Work item: In the listing that follows, the range to quote begins at the line that has "L'ESTAC Troyes inquiète" and ends after the line that has "FC Lorient ne"; quote it verbatim and add nothing.

Record excerpts:
━━━━━━

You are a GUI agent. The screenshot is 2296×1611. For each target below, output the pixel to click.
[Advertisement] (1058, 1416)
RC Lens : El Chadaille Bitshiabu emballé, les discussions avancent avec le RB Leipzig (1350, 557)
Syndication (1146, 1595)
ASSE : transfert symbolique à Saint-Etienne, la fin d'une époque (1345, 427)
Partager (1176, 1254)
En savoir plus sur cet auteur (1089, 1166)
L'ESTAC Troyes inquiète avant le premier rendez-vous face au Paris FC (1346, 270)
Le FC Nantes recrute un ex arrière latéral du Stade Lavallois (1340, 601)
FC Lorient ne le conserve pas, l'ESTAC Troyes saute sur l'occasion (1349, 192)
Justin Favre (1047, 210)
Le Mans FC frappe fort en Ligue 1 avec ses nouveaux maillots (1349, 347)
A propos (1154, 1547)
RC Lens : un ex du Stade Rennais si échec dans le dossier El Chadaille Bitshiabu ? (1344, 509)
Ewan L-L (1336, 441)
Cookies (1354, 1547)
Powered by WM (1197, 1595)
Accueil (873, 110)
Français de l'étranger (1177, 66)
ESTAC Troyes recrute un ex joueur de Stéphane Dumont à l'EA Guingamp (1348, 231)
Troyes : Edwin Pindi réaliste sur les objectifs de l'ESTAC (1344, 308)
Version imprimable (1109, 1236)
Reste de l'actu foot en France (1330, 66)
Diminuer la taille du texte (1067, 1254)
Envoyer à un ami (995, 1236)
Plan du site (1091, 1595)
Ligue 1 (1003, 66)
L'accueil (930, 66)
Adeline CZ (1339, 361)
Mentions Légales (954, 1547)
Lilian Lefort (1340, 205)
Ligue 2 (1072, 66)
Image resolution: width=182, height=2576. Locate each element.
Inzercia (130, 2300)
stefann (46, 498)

━━━━━━

Reply:
L'ESTAC Troyes inquiète avant le premier rendez-vous face au Paris FC (1346, 270)
Le FC Nantes recrute un ex arrière latéral du Stade Lavallois (1340, 601)
FC Lorient ne le conserve pas, l'ESTAC Troyes saute sur l'occasion (1349, 192)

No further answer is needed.